Module determinism

Module determinism 

Source
Expand description

§Determinism Configuration and Enforcement

This module provides the core determinism guarantees that make DDEX Builder unique in the market. By ensuring consistent reproducible output, we enable supply chain integrity, reproducible builds, and cryptographic signing.

§Core Principle

Same Input = Identical Output, Always

DDEX Builder guarantees that identical logical input will always produce byte-identical XML output, regardless of:

  • Build environment (dev, CI, production)
  • Operating system (Windows, macOS, Linux)
  • Hardware architecture (x86, ARM, M1/M2)
  • Rust version or compiler flags
  • Time of day or system locale

§Why Determinism Matters

Deterministic Benefits
┌─────────────────┐    ┌──────────────────┐    ┌─────────────────┐
│ Supply Chain    │    │ Reproducible     │    │ Digital         │
│ Integrity       │    │ Builds           │    │ Signatures      │
└─────────────────┘    └──────────────────┘    └─────────────────┘
         │                       │                       │
         ▼                       ▼                       ▼
  ┌─────────────┐       ┌─────────────────┐    ┌─────────────────┐
  │ • Audit     │       │ • CI/CD Cache   │    │ • Crypto Valid  │
  │ • Verify    │       │ • Artifact      │    │ • Non-repudiat  │
  │ • Trust     │       │   Dedup         │    │ • Compliance    │
  │ • Detect    │       │ • Build Reprod  │    │ • Legal Proof   │
  └─────────────┘       └─────────────────┘    └─────────────────┘

§Implementation Strategy

CRITICAL: This module ensures deterministic output by using IndexMap everywhere instead of HashMap/HashSet.
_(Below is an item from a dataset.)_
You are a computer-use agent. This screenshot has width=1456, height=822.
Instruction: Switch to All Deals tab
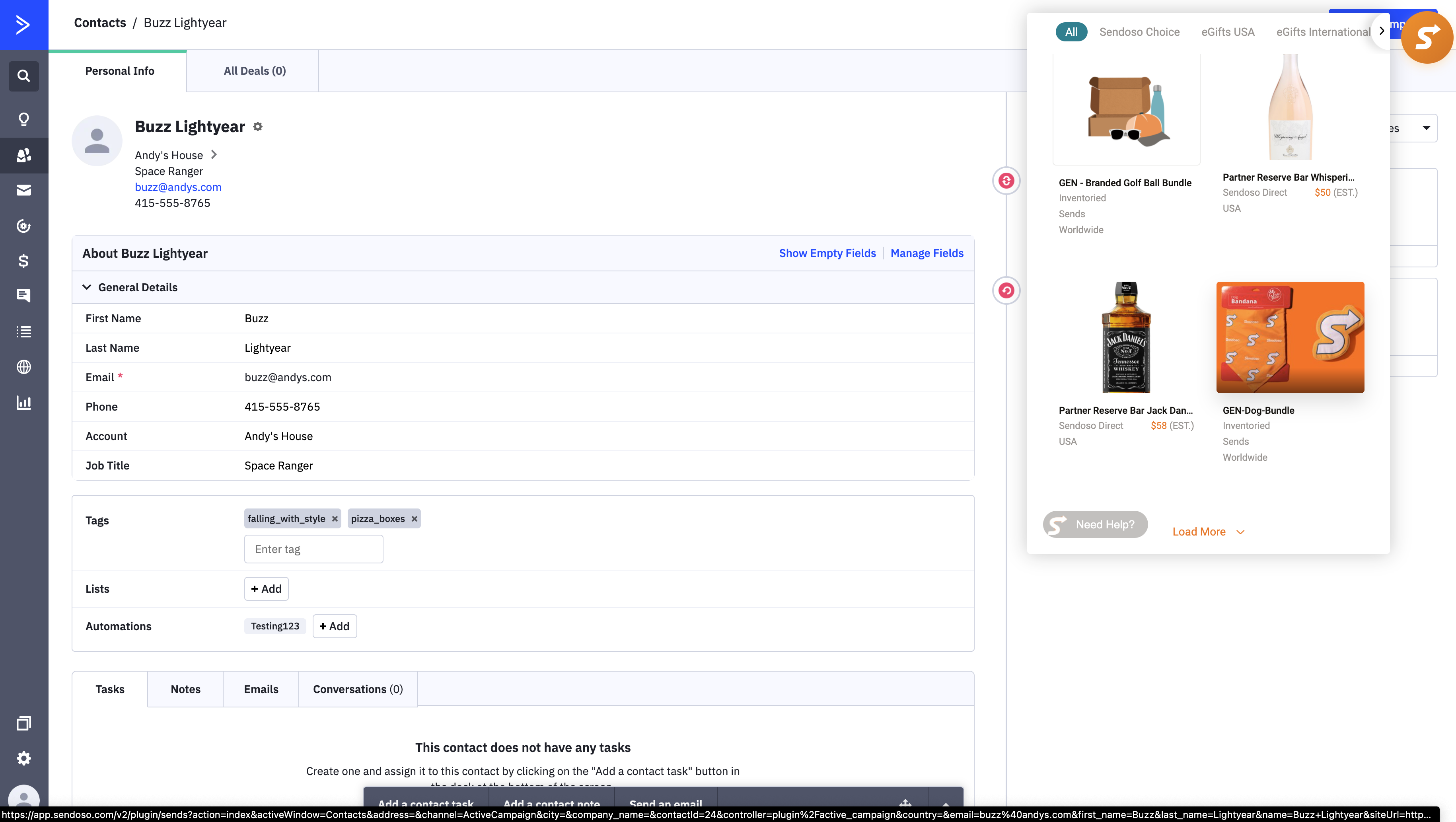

The clippy configuration enforces this.

§Key Components

  1. DB-C14N/1.0 Canonicalization: Our custom canonicalization spec
  2. Deterministic Data Structures: IndexMap for stable iteration order
  3. Fixed Randomness Sources: Locked namespace prefixes and IDs
  4. Normalized Formatting: Consistent whitespace, encoding, line endings
  5. Time Zone Handling: UTC normalization for timestamps

§Configuration Example

use ddex_builder::determinism::*;
use indexmap::IndexMap;

let mut config = DeterminismConfig::default();

// Enable strict determinism verification
config.verify_determinism = Some(5); // Test with 5 iterations

// Lock namespace prefixes
config.locked_prefixes.insert(
    "http://ddex.net/xml/ern/43".to_string(),
    "ern".to_string()
);

// Use custom element ordering
let mut release_order = IndexMap::new();
release_order.insert("Release".to_string(), vec![
    "ReleaseReference".to_string(),
    "ReleaseId".to_string(),
    "ReferenceTitle".to_string(),
]);
config.custom_sort_order = Some(release_order);

// Apply configuration to builder
let mut builder = Builder::new();
builder.set_determinism_config(config);

§Verification Process

The determinism verification process works by:

  1. Build XML using the same input multiple times
  2. Compare Bytes - every byte must be identical
  3. Hash Verification - SHA-256 hashes must match
  4. Failure Detection - any variance triggers detailed diff analysis
// Automatic verification during build
let config = DeterminismConfig {
    verify_determinism: Some(3), // 3 verification rounds
    ..Default::default()
};

let result = builder.build_with_verification(&request, &config)?;
// If determinism fails, build returns detailed error with diff

§Performance Impact

Determinism adds minimal overhead:

  • +0.1-0.5ms for IndexMap vs HashMap
  • +1-3ms for verification when enabled
  • +5-10% memory for deterministic data structures
  • Zero impact on functionality or correctness

The performance cost is negligible compared to the benefits of supply chain integrity and reproducible builds.

Structs§

DeterminismConfig
Determinism configuration for XML generation
DeterminismDifference
Information about a determinism difference
DeterminismResult
Determinism verification result
DeterminismStats
Runtime statistics for determinism verification
DeterminismVerifier
Determinism verifier with comprehensive analysis
DifferenceContext
Context around a difference
HashDifference
Hash comparison details
LengthDifference
Length comparison details

Enums§

CanonMode
Canonicalization mode
DateTimeFormat
Date/time format
IndentChar
Indentation character
LineEnding
Line ending style
NamespaceStrategy
Namespace handling strategy
OutputMode
Output formatting mode
QuoteStyle
Quote style for attributes
SortStrategy
Element ordering strategy
TimeZonePolicy
Time zone policy
UnicodeNormalization
Unicode normalization form
XmlCharacterPolicy
XML character handling policy